Look up the same product on Summize, though, and you see the clear split in the reviews: showSnip("product","iogear kvm switch",120,9);. There are lots of fives and fours, but also a large number of ones. And when you dig down into these one-star ratings, you find something interesting. Several people complain that the switch doesn't seem to work with IBM ThinkPads, Toshibas or Macs -- a flaw completely obscured by the four-star rating. In this way, says Greg Pass, Summize's CTO, the site helps you find "the wisdom in the crowd," rather than the collective "wisdom of the crowd."
Amazon displays an average rating at the top of each of its product pages, but it has recently added a small distribution map low on the page, near the reviews of each product; the map shows how many ratings of each star-category a product has received. Jeremy Stoppelman says that Yelp has also considered adding this feature. But Stoppelman and others at Yelp also have another bit of advice about star ratings -- that it's wise to look past them and to judge a product or a place according to the people reviewing it, not how many stars it gets. It's the people, not the stars, who shine on Yelp; you can find some wonderful writers here, sharp and funny and full of firm opinions about the little diners, hideaway bodegas, fun candy stores, and mean shopkeepers who populate urban life. The best part is that you can follow them just like on any other social-networking site -- see reviewers' links to other people, their opinions on other places, a trove of personal data that gives you some sense of whether someone else's opinion will match yours.
Yelp has completely altered the fortunes of some local businesses. I called up Pat Ryan, the owner of San Francisco's Pat Ryan Moving and Storage, which has a five-star Yelp rating, better than just about any other business in the city. He told me that Yelp doubled his business during the past year -- he's had more than 200 customers come to him through the site. Yelp, he added, has kept him vigilant about customer service; because every one of his customers can review his company, Ryan has gone to great lengths to keep people happy. He gets enough calls to put out six moving trucks on the weekend, but he usually sends out three -- he turns people away, he says, because if he gets stretched too thin, his service, and thus his Yelp reviews, might fall.

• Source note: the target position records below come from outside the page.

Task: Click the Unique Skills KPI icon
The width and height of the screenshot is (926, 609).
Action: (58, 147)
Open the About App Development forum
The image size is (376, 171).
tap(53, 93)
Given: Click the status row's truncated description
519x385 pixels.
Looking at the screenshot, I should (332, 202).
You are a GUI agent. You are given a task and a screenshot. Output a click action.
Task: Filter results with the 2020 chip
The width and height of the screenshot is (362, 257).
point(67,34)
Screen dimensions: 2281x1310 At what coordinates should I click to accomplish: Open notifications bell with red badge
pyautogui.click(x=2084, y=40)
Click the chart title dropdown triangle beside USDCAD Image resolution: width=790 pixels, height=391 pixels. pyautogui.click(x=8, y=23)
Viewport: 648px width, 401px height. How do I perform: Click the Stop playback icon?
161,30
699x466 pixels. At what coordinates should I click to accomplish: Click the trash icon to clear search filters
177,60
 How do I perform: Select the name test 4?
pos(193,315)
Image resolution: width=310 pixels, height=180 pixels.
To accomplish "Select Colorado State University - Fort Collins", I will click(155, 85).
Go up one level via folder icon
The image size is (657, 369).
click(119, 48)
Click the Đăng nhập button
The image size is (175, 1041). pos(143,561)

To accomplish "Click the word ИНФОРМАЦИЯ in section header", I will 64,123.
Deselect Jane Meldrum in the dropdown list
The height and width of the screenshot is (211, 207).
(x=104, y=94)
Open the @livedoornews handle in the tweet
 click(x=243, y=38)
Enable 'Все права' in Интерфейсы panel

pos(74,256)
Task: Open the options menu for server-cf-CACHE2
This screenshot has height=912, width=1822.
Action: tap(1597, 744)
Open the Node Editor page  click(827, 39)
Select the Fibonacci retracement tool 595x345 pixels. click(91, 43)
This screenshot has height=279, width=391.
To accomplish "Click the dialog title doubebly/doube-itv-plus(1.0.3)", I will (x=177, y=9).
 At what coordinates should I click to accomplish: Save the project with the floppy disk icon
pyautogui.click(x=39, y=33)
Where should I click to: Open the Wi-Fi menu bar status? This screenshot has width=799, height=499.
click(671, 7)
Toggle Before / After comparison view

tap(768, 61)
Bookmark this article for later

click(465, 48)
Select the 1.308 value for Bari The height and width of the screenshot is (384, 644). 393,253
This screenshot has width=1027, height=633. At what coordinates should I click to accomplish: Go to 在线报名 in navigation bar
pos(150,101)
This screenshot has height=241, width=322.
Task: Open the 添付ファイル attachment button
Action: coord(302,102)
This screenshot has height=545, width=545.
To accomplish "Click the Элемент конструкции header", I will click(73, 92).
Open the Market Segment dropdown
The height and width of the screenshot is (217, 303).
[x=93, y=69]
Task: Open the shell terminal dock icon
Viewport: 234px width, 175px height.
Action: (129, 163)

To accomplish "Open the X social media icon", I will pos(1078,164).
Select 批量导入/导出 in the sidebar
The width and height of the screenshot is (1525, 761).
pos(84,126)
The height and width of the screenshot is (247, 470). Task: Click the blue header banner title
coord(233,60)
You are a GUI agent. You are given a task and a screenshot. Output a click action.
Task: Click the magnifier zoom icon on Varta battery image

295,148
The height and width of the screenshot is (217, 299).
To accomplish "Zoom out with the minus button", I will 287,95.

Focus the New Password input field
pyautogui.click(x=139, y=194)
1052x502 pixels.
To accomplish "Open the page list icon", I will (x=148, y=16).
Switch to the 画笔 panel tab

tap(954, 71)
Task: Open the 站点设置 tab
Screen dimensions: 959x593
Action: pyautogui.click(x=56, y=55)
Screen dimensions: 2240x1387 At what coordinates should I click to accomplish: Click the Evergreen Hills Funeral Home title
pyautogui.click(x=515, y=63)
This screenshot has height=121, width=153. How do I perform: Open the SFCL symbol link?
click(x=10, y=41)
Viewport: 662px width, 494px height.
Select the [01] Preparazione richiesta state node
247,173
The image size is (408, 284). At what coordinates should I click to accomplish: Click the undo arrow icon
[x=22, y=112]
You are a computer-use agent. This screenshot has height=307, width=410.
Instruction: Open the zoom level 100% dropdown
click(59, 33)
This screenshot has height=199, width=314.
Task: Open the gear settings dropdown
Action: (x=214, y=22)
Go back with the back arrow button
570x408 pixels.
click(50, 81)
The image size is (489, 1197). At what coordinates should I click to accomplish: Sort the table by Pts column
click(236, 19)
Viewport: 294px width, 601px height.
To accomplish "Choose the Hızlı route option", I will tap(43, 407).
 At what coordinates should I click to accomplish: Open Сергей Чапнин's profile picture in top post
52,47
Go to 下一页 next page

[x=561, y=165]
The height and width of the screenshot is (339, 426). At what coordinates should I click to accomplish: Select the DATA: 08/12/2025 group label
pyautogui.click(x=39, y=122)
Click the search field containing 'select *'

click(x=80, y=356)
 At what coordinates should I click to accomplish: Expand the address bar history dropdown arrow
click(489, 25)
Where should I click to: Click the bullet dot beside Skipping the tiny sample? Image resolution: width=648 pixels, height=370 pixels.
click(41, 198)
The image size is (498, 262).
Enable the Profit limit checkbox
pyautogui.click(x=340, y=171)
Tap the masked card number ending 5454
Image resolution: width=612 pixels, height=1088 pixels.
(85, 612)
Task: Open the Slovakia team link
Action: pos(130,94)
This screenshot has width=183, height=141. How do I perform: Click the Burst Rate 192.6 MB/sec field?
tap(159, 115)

Other businesses, though, report a less salutary experience. Fior D'italia Restaurant, in North Beach, is the oldest Italian restaurant in the country and a pretty popular place besides. On Yelp, though, it rates 2.5 stars. Chris Ritchie, the manager, told me that he's looked at the rating, and he shakes his head at how disconnected Yelpers are from his customers. People on Yelp think his food is "bland," it's "disgusting," it just plain "sucks." (One person, though, calls it "the best Italian food I've ever had.") But Ritchie says that his best customers are tourists, and though they love Fior D'italia Restaurant, they're not taking the time to post their reviews because Yelp isn't important to them. In other words, he blames response bias.
I've never been to Fior D'italia Restaurant, so don't know what to think. The thing is, though, the Yelp rating put me off. And I'm put off for the same reason I was attracted to Fred's. In a world of dizzying choice, where there are more movies, books, songs, shops -- more blasted things of all kinds -- we need other people to help us out. You may understand, intuitively, that a five-star rating doesn't guarantee happiness; but what other guidance do you have? Last year, inspired by Yelp, I hired Pat Ryan when moving from my apartment. His men did a terrific job. Sometimes, five stars is really that.